Ноги у Джуры подгибались: великий Мустафа-бек гневается, это ясно! А он не может остановиться, он погиб…
— Ночь стоит!.. — с отчаянием выкрикнул он последний раз, опустил голову и замер.
Министр в нетерпении перевёл глаза на сидевшего на корточках Хакима.
— Отец из него три мешка угля выколотить хотел, — пролепетал тот, уже совершенно ошалев от страха, и упал на песок, закрыв голову полой халата.
Джура нагнулся ещё ниже и перестал дышать. В клоповник его пошлёт министр или сразу велит отрубить голову?
Он ждал удара в ладоши — знак, по которому из кустов должны выскочить невидимые сейчас слуги. И вдруг… странный неожиданный звук!
Но это не удар в ладоши, это… и Джура украдкой, склонив голову набок, приоткрыл левый глаз.

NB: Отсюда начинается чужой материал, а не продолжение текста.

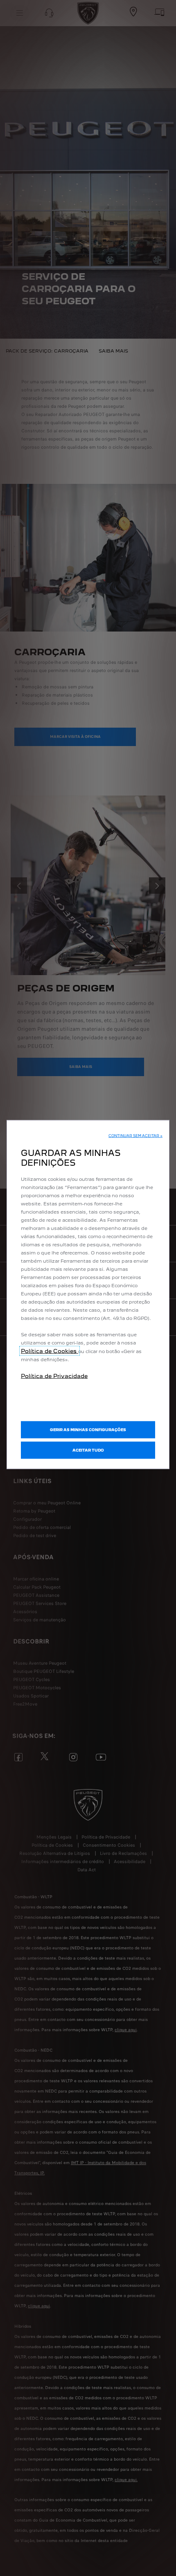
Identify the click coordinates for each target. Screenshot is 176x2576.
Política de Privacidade (54, 1376)
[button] (135, 1136)
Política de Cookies (49, 1351)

Грозный Мустафа-бек… нет, этому нельзя было поверить, Мустафа-бек… смеялся. Он смеялся громко и долго, так, что колыхались полы его зелёного шёлкового халата.
— Три мешка угля из этого маленького оборванца!.. Три мешка угля, — повторял он и вдруг, спохватившись, нахмурился и опять принял величественный вид. — Так мальчишка смотрит на тигрёнка? — важно переспросил он.
— День стоит, ночь стоит… — пролепетал Джура чуть не в обмороке и пошатнулся на обмякших ногах.
И тут Мустафа-бек всё же хлопнул в ладоши.
— Помилуйте, всемилостивейший! — взвыл Джура и повалился на землю лицом в песок.
Но министр уже не смотрел на него.
— Мальчишку вымыть и приставить к тигрёнку, — приказал он появившимся слугам, даже не взглянув на неподвижного Назира. — Пусть кормит его и веселит. А вы… прочь!
Джуре и Хакиму не нужно было повторять этого дважды. Они мигом исчезли, словно растаяли.
А на площадке перед клеткой двое рослых слуг в нарядных красных халатах смотрели на всё ещё неподвижно стоявшего Назира.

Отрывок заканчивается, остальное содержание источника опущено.